Editorial Comment—International Variations in Surgical Practice for Spontaneous Intracerebral Hemorrhage
The international randomized surgical trial for spontaneous intracerebral hemorrhage (STICH) is nearing completion. This article, concerning variations in surgical practice among the countries that participated in the trial, is one of the first of several to emerge from the study headed by Prof David Mendelow. The project has been under way for several years, funded by the Medical Research Council of Great Britain. It involves more than 70 countries including participants from Europe, India, the Far East, North America, and the United Kingdom.
One of the criteria for entry into the study as a participating institution was an agreement to include all patients with intracerebral hemorrhage admitted to hospital, documented on screening logs and submitted monthly to the organizers in Newcastle. However, some centers found this too time-consuming and included only patients they considered “appropriate” for the trial. Thus, rules for participation were not always followed. Those that did keep logs and submitted them faithfully (42 centers) provided data that are the basis for the study reported here.
One lesson emerging from this study is that patient characteristics such as the Glasgow Coma Scale, the size of the hematoma, the patient’s age, the site of the hematoma, and the depth from the cortical surface are not sufficient to explain which patients had surgery and which did not. “Other factors” were involved in the decision to operate or not. The authors conclude that differences in the criteria for operation probably were influenced by local custom and surgical training handed down over the years.
Differences in the treatment of intracerebral hemorrhage in different countries have not been studied in the past. Thus, the STICH trial is already valuable because it has uncovered a bias that exists throughout the world concerning the management of spontaneous intracerebral hemorrhage. Which patients should have surgery and which should not is, therefore, a question that will not really be possible to answer, given a study design that cannot account for customs and traditions.
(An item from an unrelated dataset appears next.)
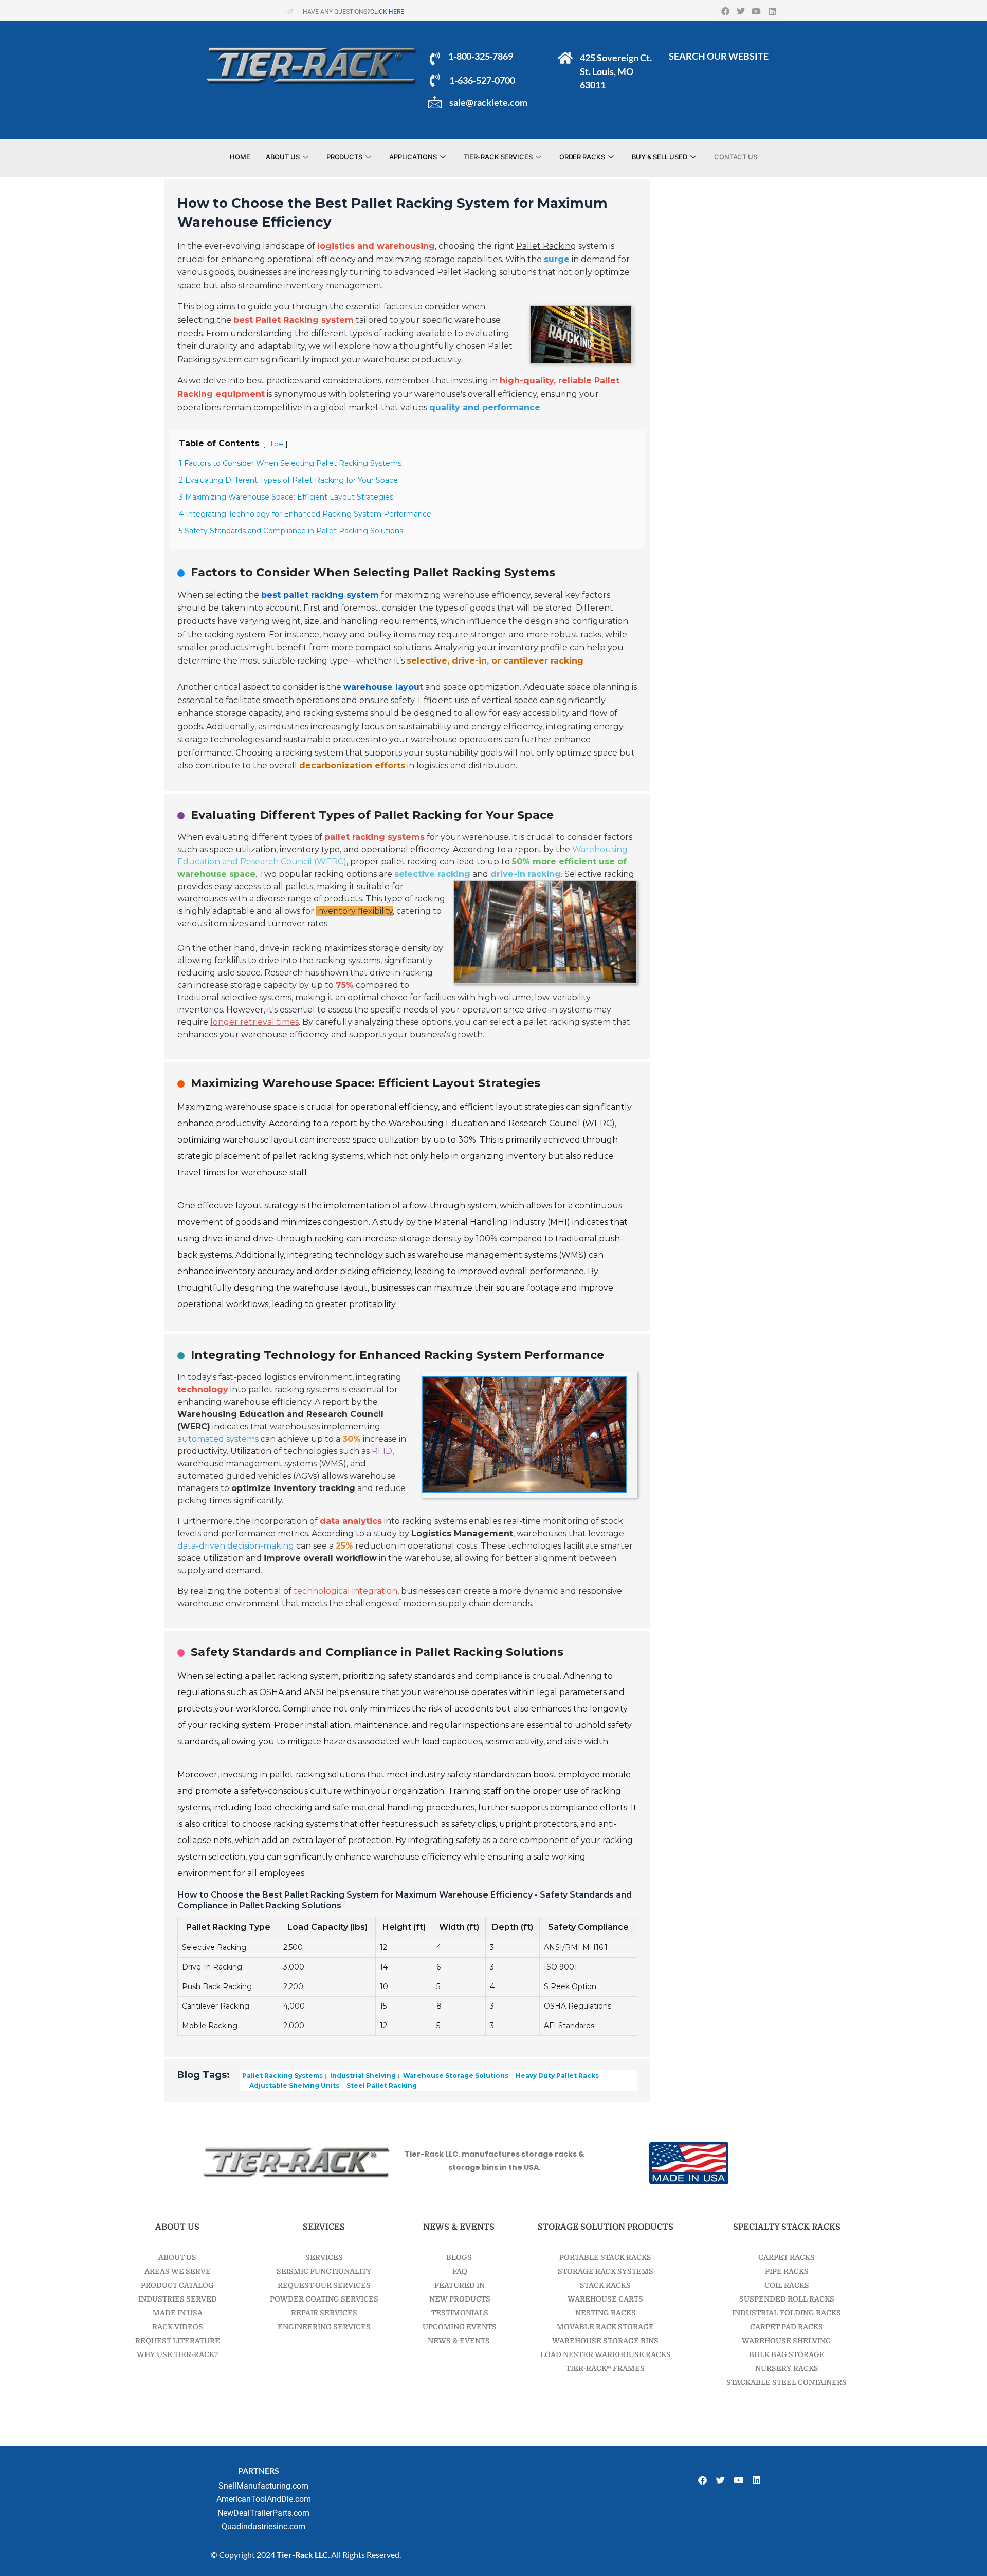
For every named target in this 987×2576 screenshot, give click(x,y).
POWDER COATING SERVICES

The lessons learned from this publication indicate that future studies will not be valid until customs and practice guidelines are virtually identical among participating centers. It is probable that, even within specific countries such as the United States, Great Britain, and Japan, current treatments for ICH will vary widely from region to region within the same country based on local custom and “training handed down over the years.” In fact, attitudes toward the treatment for ICH vary within communities and even within departments in the same hospitals. Solving the ICH riddle will not be easy.